## [Your goal]
Starting at the line that contains "Image resolution: width=680", transcribe each line exactly through the end of the data below, and skip any pictures.

## [Data items]
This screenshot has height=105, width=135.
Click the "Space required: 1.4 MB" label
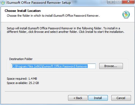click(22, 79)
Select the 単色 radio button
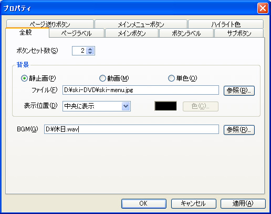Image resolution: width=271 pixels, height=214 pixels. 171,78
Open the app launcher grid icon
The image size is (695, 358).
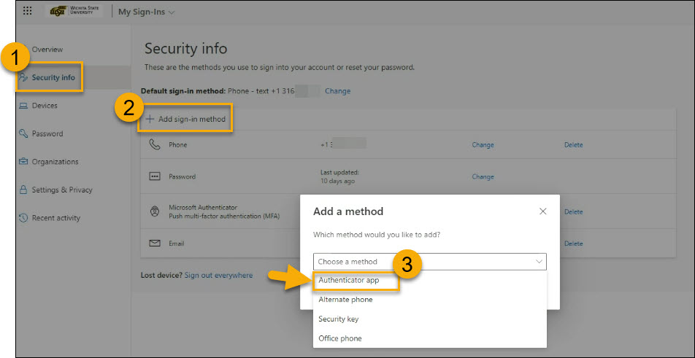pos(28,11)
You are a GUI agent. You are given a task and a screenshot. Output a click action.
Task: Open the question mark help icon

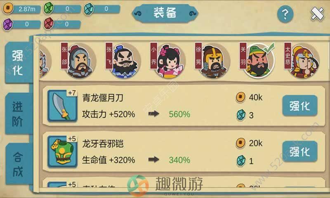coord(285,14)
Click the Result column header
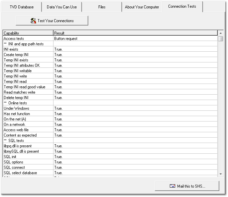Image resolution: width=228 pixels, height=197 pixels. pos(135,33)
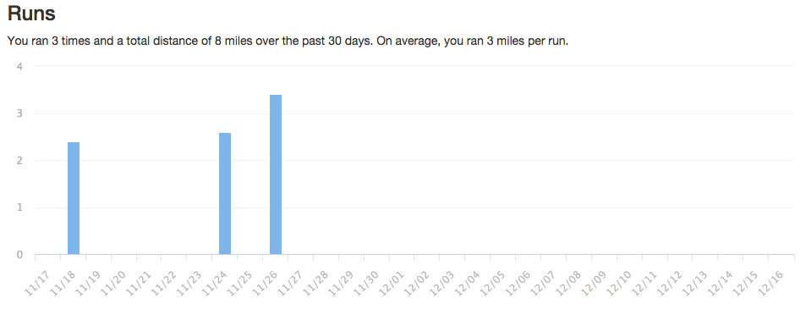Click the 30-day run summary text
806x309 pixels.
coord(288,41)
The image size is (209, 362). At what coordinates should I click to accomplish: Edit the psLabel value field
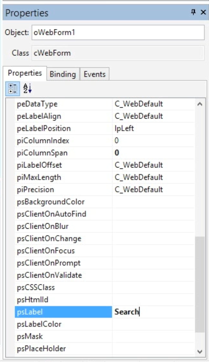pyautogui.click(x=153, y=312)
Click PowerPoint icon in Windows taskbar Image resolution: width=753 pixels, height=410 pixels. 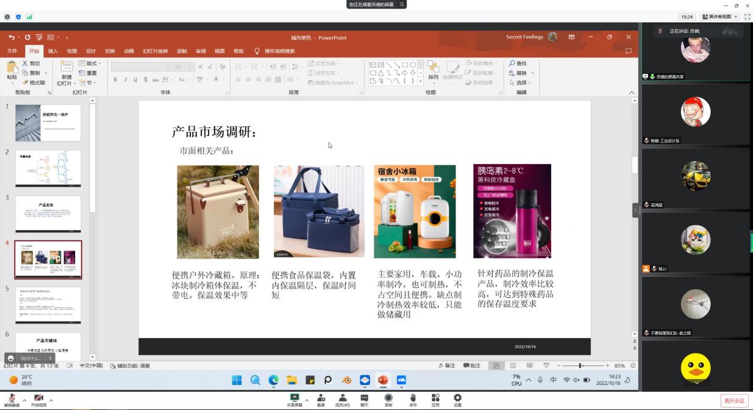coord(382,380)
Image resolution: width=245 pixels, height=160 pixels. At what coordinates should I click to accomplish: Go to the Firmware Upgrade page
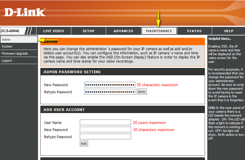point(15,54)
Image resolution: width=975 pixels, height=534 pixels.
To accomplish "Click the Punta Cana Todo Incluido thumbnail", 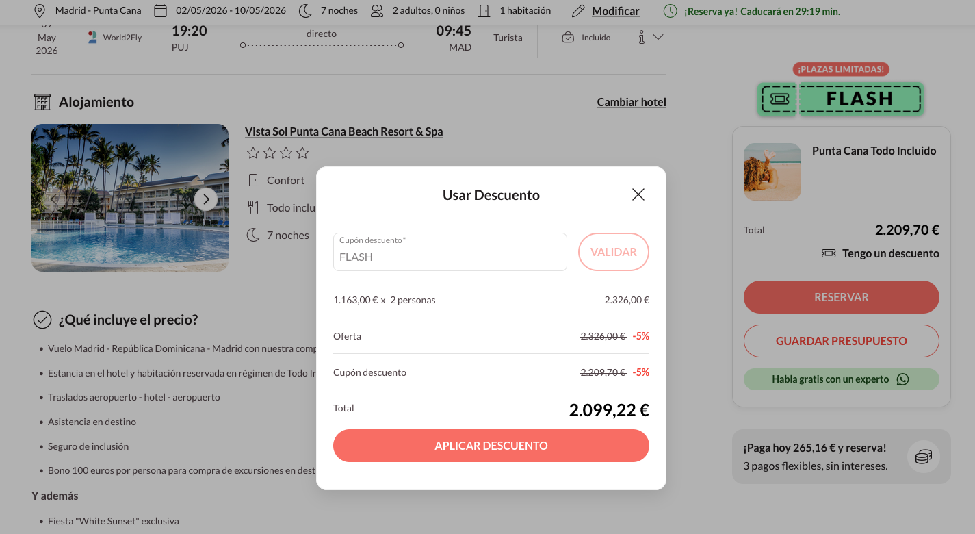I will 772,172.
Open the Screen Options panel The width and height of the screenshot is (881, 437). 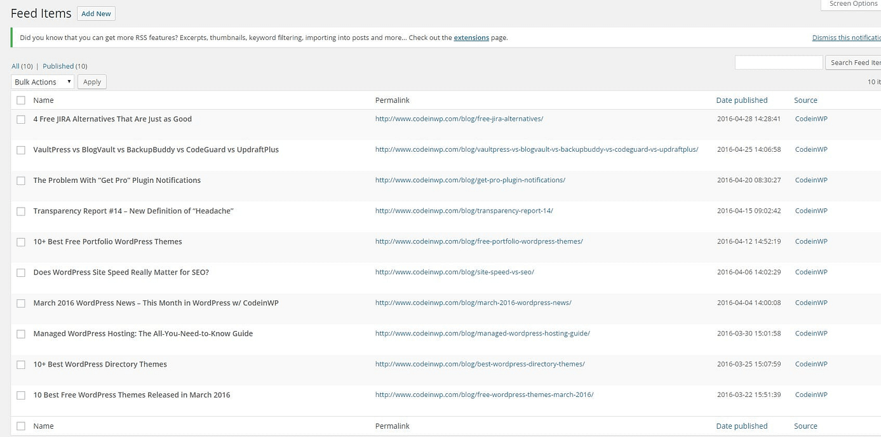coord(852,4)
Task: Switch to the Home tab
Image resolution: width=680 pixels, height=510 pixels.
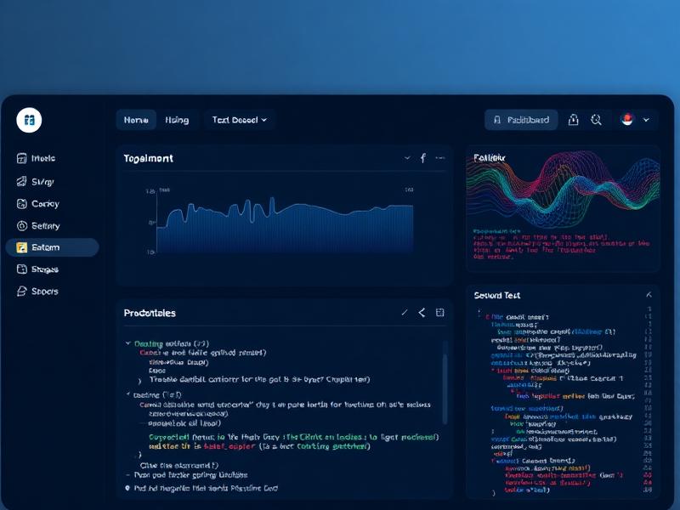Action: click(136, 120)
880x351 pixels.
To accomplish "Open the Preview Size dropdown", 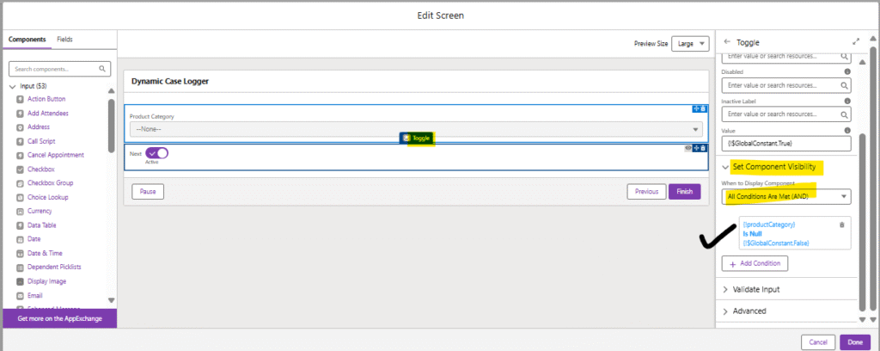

## [Answer]
Image resolution: width=680 pixels, height=510 pixels.
Action: click(136, 120)
880x351 pixels.
To accomplish "Open the Preview Size dropdown", 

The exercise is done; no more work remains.